Once upon a time, life was pretty simple. Life moved comfortably, and the music industry, and in particular the heavy metal/rock genre, was in its infancy. Bands such as Motörhead, and AC/DC, pathed the way, for just what could be achieved, and truly captured the spirit of the whole heavy rock and roll genre perfectly. Then things evolved. With each new year, things got more complex, darker, deeper, and more technical. The once vibrant simplicity of those bands became overshadowed by the need for bigger and better, and what got left behind was the fun in the music.
Since then, a million and one bands have come and gone, but none have truly captured the essence that those originals captured. Until now….
Its twenty twenty-one, and Bloomington, Indiana natives, Wenches, are here to rectify that situation.
These guys are bringing that spirit back, and if you get on board now, you will be at the start of something truly monumental. Right now, Wenches are virtually unknown. There isn’t a great deal of anything about them on the internet, and they themselves, are still in their infancy. If you check Facebook, as of Monday the twenty second of February two thousand and twenty-one, they only have around six hundred followers. That’s how new they are. Made from the remnants of several other bands, none of that really matters, as what they’re doing now, is ALL that’s important.
At the time of writing this review, there aren’t enough good things I can say about this album, it’s truly an essential for any collection, with its heady mix of old school rock, meets punk rock attitude, it stands head and shoulders about pretty much any Motörhead wannabe sounding band from the last few decades. To give an analogy to put this in context, its Motörhead, meets AC/DC, meets Clutch, with a shed load of whiskey, and a garage full of beaten-up instruments. This IS heavy rock, at its best. Dirty, sleazy, and incredibly heavy, it’s time for a new saviour, and that my friends, is Wenches.
Right from album opener, Mama, Wake Up, and the opening bars, this mix of balls out, hard rocking mayhem, will have you moving, and if it doesn’t, you’re beyond dead. It’s hard, fast, and pounding, yet so fun and infectious. It has all the best ingredients, screechy vocal, booming drums, buckets of bass, and with those driving guitars, it’s guaranteed to make you move. This is absolutely everything that good time heavy rock should be. Its beer chugging, head banging, foot stomping craziness, and boy does it absolutely kick ass.
Its beer chugging, head banging, foot stomping craziness, and boy does it absolutely kick ass…
Truck Stop Tank Top, the following track, shows no sign of letting up. This fast-paced nugget of pure gold, has punk rock vibrancy in overload. Strap yourself in, this ride is supersonic. Track three, Bad Man, has been released ahead of the album, so has been doing the rounds for a short while, and boy it’s a fantastic advert for the band.

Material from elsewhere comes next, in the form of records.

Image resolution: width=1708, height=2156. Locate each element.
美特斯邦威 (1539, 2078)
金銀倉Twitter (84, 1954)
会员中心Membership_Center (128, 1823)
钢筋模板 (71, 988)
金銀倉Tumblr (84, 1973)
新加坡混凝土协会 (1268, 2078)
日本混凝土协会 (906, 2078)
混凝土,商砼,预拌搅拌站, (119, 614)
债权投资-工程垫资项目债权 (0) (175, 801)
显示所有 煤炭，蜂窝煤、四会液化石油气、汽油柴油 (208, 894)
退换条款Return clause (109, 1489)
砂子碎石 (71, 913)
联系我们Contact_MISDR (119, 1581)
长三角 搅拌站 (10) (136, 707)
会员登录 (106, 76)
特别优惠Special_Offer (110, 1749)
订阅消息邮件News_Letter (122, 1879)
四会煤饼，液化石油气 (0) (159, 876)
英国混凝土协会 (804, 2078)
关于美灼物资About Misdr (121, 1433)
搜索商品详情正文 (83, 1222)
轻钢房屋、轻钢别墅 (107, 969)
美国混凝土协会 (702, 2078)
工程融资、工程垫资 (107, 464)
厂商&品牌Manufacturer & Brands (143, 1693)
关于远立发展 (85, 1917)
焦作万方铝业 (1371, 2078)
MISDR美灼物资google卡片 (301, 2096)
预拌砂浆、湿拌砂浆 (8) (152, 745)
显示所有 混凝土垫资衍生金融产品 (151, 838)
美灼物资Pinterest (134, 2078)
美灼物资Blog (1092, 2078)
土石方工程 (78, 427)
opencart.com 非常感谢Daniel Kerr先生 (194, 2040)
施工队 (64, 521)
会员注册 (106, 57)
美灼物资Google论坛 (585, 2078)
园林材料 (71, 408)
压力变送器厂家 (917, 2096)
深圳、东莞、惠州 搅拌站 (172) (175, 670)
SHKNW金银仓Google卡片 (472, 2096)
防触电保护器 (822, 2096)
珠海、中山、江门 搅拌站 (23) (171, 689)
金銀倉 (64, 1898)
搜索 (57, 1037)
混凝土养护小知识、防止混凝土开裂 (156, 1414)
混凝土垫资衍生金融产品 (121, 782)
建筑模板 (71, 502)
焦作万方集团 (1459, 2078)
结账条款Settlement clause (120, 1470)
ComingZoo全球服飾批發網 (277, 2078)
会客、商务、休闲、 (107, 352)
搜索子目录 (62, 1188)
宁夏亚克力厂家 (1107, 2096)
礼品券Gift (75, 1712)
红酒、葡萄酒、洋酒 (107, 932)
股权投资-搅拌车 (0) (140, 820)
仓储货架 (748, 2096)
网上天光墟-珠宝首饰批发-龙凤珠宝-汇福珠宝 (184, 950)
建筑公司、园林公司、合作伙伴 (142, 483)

Its gritty Motörhead feel is bombastic, and full of bile. The only thing missing is that gravelly Lemmy vocal, but the dirty punk rock vocal more than makes up for it. It’s fast, heavy, and sleazy as hell.
What’s Next to The Moon changes things up, but only ever so slightly. This is where that early AC/DC vibe really kicks in. Its balls to the wall, unashamed rock and roll, pure brilliance. My Lady’s On Fire continues this dirty rock and roll masterpiece. It’s heavy, upbeat, and absolutely monstrous. I don’t know if My Lady’s On Fire, but this band sure are!
Break Up To Make Up and Six To Midnight Man continue pounding this path, and as I listen, I ponder to myself about the fact that this is everything rock and roll should be. No fancy electronics, ambient noises, or deep meanings. Let’s face it, all we really want is dirty grooves, to get drunk to.
Slip Slidin’ is another fast paced, driving monster. It’s Herman Munster, with a case of whiskey, a guitar, and amps up to eleven. It’s a throat punch from Mike Tyson, while being dragged by your feet, attached to the back of a dodge charger. As closer 100,000 Years drops in, to solidify its legitimacy as one of the most exciting things of twenty twenty-one so far, so just sit back and let it flow, its the only thing you can do.
The whole affair is so unashamedly fun, and it’s an absolute joy to see this band inject some life, and passion, in to an industry that seems to be mostly trying too hard these days. Its effortlessly fun, and as abrasive as anything. Do yourselves a favour, source out Wenches, however you can. You won’t be disappointed.